##### The input #####
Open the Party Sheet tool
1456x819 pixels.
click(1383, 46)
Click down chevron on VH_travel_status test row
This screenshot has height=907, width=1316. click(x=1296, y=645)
#####
_Task requirements:_
Lay out the listing above as a Markdown table with two columns, Row and Line. Number each nonblank line in order and leave out blank lines.

_Exercise answer:_
| Row | Line |
|---|---|
| 1 | Open the Party Sheet tool |
| 2 | 1456x819 pixels. |
| 3 | click(1383, 46) |
| 4 | Click down chevron on VH_travel_status test row |
| 5 | This screenshot has height=907, width=1316. click(x=1296, y=645) |